Word and element location records
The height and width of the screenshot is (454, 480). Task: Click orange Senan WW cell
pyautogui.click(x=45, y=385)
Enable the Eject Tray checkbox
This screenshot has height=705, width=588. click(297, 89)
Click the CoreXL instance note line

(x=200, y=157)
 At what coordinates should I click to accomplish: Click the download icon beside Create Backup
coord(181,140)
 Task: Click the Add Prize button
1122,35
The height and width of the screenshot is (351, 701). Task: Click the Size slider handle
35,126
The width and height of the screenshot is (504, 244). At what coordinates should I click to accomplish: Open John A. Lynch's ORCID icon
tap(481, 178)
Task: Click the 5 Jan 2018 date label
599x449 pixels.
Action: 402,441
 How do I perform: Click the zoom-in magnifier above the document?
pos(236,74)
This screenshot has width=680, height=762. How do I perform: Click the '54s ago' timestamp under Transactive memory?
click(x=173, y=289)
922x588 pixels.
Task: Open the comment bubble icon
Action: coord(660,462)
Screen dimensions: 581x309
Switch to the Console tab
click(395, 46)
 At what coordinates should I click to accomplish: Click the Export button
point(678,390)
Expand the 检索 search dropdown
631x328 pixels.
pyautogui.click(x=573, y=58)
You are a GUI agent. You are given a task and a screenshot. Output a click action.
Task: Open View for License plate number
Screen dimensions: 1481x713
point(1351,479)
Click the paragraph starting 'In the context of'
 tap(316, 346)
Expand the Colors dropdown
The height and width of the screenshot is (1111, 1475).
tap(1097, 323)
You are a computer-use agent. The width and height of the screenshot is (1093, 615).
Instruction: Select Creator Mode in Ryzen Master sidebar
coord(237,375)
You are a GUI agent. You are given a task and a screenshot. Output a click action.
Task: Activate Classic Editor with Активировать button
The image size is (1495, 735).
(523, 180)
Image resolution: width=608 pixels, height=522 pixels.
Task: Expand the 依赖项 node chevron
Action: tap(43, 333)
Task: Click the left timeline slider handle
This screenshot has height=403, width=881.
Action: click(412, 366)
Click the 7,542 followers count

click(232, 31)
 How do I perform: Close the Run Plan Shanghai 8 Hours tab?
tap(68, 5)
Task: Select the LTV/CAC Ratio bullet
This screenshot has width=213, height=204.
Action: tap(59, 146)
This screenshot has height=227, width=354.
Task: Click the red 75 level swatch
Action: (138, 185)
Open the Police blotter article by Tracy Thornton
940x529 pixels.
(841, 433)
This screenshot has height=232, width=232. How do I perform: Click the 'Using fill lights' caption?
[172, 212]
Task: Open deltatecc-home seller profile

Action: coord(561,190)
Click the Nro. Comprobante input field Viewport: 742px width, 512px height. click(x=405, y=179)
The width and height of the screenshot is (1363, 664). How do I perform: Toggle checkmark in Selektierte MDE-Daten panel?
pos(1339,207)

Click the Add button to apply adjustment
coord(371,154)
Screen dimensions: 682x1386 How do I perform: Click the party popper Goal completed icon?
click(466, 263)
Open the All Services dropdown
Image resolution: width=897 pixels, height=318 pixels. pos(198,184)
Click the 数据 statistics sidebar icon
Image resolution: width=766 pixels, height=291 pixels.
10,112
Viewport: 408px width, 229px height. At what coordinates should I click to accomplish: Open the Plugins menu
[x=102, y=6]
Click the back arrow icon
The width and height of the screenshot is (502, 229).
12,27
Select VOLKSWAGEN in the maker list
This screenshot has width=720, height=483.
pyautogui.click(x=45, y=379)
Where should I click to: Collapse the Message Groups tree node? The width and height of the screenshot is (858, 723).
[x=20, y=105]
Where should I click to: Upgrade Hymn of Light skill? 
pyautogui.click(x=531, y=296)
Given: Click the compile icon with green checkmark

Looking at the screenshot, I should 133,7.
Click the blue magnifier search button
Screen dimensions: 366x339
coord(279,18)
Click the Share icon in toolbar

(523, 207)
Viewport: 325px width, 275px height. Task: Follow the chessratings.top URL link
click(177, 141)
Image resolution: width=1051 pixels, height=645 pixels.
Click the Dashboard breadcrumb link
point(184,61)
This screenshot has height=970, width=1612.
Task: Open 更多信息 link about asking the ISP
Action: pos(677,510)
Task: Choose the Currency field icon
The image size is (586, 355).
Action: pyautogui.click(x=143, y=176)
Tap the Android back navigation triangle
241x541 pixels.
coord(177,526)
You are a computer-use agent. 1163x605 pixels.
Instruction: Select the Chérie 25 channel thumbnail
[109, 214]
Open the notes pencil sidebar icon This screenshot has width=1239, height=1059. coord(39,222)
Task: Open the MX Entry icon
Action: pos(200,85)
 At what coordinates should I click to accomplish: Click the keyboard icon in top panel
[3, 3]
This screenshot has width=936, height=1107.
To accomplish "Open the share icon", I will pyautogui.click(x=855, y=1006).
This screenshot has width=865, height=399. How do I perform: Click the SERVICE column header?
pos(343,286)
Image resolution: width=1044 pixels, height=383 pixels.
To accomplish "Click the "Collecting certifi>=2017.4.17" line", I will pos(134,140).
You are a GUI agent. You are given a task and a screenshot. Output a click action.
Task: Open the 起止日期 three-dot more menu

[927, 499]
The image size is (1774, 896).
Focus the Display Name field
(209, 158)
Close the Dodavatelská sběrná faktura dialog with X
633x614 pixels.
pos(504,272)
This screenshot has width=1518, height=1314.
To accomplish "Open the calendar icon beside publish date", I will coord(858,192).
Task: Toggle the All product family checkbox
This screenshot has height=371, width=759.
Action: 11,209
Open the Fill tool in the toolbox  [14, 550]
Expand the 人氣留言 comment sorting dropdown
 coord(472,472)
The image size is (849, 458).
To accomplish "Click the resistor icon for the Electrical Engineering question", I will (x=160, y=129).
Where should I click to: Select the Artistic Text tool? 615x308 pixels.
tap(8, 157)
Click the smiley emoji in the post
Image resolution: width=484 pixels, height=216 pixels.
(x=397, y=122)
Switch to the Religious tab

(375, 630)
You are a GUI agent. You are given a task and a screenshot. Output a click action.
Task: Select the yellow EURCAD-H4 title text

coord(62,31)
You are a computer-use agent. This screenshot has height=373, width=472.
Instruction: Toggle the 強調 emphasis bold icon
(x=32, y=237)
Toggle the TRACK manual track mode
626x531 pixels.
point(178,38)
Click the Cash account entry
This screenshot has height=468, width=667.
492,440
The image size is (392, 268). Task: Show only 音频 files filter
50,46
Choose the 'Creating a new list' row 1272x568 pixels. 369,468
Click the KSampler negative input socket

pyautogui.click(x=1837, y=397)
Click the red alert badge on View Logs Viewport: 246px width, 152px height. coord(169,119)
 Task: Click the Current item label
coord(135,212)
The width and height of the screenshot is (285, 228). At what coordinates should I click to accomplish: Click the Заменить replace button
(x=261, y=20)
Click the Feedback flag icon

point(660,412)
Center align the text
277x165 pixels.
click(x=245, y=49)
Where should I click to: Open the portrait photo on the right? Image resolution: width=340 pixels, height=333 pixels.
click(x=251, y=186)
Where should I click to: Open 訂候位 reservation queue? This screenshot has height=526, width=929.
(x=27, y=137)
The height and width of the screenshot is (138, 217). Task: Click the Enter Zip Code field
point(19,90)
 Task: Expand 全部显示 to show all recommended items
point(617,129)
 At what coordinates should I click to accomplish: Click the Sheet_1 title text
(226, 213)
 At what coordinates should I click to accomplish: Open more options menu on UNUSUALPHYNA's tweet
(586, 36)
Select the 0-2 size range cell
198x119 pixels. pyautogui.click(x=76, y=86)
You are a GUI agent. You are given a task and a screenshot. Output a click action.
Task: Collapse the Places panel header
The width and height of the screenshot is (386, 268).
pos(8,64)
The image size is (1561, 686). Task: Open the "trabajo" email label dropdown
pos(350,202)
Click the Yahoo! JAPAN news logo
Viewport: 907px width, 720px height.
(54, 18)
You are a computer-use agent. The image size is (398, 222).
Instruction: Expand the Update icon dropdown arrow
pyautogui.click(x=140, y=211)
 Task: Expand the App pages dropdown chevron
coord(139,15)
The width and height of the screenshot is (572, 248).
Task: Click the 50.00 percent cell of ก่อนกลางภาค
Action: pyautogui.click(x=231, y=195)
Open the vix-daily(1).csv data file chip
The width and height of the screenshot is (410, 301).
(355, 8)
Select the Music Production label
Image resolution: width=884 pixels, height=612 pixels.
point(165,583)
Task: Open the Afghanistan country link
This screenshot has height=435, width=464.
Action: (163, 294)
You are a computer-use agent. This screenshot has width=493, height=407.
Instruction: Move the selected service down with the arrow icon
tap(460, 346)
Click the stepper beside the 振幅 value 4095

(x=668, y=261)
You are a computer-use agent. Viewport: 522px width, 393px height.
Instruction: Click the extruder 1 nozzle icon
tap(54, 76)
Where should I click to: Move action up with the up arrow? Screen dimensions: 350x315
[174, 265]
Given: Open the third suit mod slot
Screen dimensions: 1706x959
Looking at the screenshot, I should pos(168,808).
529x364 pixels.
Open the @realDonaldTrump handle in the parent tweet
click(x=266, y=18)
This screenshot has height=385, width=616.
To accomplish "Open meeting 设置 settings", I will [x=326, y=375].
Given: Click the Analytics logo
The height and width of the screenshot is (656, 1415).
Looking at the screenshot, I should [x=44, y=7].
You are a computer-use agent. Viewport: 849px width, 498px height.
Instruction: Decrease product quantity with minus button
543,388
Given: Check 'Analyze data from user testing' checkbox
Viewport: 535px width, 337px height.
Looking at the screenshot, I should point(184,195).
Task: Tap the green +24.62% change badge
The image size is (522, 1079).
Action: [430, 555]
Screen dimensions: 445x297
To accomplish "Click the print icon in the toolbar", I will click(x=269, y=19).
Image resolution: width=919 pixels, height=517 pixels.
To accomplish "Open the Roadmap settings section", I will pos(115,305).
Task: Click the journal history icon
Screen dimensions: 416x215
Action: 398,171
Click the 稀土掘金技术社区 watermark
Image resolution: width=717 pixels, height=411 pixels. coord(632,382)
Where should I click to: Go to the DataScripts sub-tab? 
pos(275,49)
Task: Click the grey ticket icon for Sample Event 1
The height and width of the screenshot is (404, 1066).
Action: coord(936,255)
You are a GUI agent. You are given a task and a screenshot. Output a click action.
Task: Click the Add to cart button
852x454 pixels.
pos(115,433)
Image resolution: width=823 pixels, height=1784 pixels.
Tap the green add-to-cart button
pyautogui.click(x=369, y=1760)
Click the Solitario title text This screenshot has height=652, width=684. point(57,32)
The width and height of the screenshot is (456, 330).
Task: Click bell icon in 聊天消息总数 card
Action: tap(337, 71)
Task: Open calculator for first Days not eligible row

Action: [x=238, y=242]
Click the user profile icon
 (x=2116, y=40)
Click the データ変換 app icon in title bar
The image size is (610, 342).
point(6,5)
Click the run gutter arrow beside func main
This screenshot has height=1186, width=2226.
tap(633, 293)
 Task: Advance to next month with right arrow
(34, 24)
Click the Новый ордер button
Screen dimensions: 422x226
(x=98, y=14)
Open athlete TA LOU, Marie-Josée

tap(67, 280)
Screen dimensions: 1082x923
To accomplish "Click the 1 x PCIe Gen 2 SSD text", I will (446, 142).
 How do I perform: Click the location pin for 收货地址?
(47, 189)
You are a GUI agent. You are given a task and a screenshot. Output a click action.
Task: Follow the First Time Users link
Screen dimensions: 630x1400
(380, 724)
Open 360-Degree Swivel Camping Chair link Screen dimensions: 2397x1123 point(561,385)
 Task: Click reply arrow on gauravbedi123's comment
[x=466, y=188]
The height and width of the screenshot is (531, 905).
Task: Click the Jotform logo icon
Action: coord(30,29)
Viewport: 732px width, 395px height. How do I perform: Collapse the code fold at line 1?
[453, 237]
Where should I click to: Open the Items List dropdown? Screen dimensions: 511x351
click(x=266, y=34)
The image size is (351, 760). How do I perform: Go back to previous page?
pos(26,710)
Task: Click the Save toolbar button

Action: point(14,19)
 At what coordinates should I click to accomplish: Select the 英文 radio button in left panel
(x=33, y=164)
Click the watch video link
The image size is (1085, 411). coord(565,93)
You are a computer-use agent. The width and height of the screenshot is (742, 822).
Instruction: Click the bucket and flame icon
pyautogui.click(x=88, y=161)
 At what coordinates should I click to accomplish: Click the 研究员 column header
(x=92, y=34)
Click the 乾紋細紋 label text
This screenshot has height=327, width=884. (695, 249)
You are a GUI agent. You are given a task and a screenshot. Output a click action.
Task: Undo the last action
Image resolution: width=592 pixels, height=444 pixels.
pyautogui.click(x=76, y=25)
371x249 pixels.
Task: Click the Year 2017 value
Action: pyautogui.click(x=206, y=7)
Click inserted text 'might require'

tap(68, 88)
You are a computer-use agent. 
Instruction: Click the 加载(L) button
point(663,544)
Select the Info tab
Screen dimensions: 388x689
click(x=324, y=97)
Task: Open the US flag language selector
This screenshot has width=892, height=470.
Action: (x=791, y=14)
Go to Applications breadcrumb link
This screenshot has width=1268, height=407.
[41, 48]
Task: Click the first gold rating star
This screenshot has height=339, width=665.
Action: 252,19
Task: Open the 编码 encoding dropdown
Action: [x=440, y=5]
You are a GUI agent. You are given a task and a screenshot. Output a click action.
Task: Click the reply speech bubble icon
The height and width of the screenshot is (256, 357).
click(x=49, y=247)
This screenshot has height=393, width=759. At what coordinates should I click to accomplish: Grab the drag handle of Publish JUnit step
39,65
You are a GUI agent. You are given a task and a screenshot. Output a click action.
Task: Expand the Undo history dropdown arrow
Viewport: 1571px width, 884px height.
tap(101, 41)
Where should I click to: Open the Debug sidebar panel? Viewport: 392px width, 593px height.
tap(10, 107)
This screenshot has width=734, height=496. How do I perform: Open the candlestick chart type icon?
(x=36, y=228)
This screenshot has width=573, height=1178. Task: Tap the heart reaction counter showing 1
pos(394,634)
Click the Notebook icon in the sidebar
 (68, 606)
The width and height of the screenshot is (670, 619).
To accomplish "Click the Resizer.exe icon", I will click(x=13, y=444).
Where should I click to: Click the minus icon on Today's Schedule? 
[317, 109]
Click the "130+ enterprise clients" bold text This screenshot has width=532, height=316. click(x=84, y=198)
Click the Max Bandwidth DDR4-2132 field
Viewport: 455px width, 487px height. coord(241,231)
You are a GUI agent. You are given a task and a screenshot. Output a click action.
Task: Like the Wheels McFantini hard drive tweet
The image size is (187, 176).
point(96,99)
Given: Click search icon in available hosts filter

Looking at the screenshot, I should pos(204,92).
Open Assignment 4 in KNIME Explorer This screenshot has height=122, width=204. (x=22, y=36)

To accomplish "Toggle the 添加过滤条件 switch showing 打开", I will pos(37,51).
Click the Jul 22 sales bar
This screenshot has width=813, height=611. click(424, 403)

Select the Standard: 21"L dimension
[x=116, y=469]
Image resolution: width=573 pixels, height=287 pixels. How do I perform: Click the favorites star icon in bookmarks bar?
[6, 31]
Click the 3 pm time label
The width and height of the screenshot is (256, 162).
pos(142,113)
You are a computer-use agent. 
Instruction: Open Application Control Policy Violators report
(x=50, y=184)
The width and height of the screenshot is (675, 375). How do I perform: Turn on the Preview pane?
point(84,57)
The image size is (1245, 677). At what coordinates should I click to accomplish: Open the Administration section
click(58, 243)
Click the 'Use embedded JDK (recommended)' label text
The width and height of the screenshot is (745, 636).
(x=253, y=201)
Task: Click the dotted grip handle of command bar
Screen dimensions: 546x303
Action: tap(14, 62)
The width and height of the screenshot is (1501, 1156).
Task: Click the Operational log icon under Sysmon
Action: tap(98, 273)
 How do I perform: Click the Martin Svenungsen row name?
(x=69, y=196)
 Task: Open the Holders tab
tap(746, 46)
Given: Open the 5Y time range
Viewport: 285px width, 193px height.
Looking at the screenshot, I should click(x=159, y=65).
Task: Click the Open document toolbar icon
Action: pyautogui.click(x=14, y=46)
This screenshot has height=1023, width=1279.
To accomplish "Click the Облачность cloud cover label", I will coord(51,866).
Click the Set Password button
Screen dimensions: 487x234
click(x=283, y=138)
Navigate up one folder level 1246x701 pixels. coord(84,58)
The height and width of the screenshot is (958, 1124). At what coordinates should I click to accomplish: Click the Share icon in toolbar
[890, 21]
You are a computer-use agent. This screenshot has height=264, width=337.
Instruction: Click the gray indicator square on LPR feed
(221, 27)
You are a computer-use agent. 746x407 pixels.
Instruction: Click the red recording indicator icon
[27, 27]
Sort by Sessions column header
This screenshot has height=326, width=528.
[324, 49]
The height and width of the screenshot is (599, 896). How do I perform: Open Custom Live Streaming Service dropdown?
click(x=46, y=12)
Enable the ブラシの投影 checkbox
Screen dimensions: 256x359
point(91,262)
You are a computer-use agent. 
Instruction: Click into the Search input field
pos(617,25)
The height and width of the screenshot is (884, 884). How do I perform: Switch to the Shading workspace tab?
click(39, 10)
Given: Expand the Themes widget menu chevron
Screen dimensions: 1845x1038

DO THIS =>
Rewrite the lines from the line with "Click the Jul 22 sales bar" to the line with "(x=50, y=184)", replacing "report" with "summary" and keeping all else unchanged.

ANSWER FOR THE TASK =>
Click the Jul 22 sales bar
This screenshot has width=813, height=611. click(424, 403)

Select the Standard: 21"L dimension
[x=116, y=469]
Image resolution: width=573 pixels, height=287 pixels. How do I perform: Click the favorites star icon in bookmarks bar?
[6, 31]
Click the 3 pm time label
The width and height of the screenshot is (256, 162).
pos(142,113)
You are a computer-use agent. 
Instruction: Open Application Control Policy Violators summary
(x=50, y=184)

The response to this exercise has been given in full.